**To do**
How many of the lines below contain the string "point"? Reply with the number alone.

**Exercise inputs**

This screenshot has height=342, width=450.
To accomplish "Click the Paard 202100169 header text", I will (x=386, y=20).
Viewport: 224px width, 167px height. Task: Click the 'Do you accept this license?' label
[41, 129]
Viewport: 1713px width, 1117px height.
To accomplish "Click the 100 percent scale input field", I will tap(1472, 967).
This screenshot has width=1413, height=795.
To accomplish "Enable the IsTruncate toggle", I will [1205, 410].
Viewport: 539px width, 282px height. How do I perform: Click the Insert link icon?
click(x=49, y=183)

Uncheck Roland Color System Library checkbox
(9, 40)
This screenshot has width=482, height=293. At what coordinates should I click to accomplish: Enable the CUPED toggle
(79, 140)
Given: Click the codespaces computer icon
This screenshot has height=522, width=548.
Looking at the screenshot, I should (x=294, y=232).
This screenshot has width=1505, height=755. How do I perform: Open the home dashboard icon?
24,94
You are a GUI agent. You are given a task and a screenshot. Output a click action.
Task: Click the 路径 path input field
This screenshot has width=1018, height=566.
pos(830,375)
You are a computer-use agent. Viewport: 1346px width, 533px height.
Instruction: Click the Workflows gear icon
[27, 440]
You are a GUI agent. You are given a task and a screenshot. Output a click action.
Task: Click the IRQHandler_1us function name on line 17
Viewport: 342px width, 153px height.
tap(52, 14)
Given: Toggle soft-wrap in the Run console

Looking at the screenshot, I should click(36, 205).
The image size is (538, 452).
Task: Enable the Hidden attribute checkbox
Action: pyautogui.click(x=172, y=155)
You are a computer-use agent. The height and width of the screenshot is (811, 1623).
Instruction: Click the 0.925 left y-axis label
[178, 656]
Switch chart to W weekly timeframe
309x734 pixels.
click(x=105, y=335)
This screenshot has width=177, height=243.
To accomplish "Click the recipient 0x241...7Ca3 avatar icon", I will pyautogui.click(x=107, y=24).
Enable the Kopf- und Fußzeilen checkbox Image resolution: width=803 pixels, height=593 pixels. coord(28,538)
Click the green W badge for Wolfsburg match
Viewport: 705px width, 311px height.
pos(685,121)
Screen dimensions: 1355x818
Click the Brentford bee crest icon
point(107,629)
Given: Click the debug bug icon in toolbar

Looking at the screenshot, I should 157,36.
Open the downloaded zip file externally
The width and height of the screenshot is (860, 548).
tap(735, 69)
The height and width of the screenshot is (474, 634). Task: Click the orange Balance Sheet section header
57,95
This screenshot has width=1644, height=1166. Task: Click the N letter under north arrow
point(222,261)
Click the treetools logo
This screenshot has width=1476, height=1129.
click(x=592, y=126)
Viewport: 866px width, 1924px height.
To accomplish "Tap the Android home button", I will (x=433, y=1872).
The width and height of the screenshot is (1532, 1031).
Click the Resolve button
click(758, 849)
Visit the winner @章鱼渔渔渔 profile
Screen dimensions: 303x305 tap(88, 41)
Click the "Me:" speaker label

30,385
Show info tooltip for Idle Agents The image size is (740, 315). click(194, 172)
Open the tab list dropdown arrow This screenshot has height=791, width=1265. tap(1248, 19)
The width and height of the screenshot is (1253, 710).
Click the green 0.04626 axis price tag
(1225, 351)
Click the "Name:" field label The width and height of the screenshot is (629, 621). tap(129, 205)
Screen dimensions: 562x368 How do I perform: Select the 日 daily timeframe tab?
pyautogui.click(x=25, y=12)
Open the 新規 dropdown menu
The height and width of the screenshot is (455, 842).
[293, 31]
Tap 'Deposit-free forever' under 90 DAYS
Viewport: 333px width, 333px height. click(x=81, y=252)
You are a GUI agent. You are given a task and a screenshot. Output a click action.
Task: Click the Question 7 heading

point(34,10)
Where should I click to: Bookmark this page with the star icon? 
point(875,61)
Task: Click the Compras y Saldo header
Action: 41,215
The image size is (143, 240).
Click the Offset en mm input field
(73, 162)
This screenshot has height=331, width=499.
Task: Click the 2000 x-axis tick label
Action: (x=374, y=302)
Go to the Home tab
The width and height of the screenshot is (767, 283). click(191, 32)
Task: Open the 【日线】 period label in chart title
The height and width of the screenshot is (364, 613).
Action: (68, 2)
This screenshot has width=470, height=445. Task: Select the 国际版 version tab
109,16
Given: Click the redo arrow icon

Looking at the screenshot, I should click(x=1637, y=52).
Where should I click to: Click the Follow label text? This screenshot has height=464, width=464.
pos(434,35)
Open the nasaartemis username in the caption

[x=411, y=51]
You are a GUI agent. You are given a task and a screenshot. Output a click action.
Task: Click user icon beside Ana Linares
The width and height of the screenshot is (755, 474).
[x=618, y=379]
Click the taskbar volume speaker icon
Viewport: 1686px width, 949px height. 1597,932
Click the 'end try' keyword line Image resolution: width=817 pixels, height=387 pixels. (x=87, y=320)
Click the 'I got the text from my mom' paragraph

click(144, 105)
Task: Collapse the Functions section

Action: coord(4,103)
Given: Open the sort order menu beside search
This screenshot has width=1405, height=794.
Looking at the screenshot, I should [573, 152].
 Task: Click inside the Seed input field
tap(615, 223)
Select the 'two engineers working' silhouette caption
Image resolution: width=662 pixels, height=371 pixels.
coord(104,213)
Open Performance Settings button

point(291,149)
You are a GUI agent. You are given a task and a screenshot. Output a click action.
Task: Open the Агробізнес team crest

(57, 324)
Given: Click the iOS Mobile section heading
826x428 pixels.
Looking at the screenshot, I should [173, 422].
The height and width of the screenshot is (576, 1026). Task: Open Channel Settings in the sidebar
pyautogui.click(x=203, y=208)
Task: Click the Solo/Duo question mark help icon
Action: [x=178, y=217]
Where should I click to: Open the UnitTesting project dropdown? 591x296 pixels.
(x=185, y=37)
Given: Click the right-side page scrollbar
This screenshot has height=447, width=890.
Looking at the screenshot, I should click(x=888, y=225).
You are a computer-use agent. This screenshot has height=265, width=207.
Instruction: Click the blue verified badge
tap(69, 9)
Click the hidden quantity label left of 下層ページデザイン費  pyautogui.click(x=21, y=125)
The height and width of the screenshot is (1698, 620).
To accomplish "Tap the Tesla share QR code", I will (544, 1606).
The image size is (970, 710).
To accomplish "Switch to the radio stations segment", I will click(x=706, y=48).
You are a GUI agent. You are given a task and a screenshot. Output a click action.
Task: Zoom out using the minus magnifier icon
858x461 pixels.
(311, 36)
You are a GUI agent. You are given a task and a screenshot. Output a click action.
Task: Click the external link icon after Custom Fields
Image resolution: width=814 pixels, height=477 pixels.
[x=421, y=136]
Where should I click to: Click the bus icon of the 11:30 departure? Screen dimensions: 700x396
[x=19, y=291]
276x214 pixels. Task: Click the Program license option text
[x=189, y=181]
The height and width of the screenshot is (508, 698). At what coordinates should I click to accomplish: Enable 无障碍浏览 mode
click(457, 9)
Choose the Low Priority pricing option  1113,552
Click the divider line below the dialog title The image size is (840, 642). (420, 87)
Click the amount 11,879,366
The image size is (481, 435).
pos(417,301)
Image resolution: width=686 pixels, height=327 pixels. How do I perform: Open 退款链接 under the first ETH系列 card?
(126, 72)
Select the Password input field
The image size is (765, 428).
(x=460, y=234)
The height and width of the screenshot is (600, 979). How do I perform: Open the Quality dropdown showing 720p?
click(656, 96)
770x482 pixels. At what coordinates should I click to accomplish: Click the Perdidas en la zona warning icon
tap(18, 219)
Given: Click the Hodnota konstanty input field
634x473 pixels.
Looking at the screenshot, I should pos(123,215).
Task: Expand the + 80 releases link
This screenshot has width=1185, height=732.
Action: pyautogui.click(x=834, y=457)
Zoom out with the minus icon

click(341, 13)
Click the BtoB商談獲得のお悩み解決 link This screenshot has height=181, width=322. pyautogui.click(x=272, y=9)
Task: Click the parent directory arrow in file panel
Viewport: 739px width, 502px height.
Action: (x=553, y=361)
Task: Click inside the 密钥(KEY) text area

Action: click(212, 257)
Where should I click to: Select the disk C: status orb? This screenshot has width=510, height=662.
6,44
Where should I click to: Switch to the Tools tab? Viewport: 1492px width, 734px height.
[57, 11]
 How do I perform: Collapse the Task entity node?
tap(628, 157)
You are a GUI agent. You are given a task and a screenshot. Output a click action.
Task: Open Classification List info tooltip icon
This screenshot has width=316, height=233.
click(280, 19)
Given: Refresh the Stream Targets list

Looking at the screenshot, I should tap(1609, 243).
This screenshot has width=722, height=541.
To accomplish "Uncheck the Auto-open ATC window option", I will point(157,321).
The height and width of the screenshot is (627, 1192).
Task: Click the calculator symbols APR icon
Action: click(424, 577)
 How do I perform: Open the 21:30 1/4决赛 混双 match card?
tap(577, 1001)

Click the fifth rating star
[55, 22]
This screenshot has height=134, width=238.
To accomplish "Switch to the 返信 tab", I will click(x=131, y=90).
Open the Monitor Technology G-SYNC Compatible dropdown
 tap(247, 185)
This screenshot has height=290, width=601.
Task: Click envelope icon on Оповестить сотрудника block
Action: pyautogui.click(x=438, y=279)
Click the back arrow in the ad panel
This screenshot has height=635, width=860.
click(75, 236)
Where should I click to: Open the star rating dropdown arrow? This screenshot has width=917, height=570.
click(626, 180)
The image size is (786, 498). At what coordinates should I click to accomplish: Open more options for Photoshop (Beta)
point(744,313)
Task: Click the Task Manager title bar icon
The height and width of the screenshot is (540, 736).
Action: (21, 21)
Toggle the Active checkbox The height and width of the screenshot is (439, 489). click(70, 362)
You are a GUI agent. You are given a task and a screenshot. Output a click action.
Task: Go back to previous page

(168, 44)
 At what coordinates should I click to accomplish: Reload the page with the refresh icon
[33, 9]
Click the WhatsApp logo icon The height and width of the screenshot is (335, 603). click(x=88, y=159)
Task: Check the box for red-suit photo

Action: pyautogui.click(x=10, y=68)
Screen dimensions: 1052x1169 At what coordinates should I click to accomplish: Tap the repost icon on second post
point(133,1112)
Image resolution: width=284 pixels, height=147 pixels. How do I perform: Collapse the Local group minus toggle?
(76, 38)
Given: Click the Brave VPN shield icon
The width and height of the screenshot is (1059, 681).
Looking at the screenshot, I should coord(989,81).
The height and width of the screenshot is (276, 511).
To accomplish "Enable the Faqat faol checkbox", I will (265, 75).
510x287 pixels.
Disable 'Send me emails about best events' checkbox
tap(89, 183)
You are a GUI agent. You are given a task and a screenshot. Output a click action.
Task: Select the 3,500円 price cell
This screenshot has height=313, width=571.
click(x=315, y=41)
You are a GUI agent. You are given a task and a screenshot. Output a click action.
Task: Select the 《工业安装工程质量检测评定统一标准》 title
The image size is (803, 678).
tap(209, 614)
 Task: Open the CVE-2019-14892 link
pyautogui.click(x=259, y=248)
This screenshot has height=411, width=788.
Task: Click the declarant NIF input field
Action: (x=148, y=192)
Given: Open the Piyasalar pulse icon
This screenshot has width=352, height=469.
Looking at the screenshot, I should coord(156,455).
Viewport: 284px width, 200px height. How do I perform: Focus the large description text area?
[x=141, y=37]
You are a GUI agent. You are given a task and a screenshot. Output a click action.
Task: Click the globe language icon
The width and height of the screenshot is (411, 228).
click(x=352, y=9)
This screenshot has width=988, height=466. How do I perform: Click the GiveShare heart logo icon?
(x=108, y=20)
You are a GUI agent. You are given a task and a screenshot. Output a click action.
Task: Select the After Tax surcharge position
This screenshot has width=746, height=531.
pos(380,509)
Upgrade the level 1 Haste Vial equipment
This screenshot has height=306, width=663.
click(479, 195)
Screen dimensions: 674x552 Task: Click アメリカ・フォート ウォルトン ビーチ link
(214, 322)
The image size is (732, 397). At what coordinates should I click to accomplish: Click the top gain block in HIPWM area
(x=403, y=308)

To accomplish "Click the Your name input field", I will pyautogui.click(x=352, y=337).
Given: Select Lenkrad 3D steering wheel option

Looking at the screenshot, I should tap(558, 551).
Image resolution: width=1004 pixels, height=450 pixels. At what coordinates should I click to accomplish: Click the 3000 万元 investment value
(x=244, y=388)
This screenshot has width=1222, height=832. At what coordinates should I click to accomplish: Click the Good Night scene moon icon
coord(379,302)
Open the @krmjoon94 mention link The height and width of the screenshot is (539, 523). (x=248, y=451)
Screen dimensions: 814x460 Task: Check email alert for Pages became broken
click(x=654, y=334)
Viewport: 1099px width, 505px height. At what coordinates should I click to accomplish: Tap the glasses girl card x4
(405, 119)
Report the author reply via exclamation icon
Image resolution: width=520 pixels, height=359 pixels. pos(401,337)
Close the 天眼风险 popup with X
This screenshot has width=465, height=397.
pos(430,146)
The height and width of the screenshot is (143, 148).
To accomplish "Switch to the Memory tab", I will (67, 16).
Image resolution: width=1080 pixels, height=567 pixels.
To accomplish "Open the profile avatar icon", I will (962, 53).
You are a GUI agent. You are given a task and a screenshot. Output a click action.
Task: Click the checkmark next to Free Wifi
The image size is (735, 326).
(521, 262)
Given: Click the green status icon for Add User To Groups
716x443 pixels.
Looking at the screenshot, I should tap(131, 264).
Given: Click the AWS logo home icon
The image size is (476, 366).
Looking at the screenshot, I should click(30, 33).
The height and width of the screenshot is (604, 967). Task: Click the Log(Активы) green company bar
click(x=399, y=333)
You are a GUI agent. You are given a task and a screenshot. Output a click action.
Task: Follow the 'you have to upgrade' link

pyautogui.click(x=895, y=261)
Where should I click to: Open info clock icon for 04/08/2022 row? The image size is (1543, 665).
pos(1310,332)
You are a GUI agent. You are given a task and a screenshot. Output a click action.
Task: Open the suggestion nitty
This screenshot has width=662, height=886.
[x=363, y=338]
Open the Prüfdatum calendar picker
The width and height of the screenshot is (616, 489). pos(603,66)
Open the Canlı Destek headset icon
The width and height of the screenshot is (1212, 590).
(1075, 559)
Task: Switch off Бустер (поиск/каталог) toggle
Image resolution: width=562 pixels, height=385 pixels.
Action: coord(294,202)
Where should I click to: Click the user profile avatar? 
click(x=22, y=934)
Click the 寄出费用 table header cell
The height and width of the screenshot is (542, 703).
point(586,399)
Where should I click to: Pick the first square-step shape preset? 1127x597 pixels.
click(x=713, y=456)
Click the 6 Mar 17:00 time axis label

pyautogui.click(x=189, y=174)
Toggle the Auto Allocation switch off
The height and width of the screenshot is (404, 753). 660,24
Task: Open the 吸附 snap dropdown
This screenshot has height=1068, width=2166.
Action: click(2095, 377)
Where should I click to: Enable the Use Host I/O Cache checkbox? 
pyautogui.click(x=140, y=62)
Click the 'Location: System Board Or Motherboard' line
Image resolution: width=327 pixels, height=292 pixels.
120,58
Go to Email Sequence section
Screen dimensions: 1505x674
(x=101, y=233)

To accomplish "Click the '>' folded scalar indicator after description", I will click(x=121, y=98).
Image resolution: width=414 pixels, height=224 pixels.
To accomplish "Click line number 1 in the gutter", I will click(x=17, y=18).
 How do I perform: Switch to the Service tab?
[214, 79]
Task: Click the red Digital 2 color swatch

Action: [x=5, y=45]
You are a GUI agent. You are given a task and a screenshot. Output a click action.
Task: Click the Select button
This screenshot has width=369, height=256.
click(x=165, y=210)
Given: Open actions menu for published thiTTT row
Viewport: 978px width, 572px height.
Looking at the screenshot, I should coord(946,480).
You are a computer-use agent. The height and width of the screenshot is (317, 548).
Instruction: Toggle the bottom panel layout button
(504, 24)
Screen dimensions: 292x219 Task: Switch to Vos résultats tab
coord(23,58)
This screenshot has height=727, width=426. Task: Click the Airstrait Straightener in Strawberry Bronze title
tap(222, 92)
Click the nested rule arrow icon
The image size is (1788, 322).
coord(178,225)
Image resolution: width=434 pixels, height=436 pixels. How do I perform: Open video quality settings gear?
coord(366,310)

**Task result**
9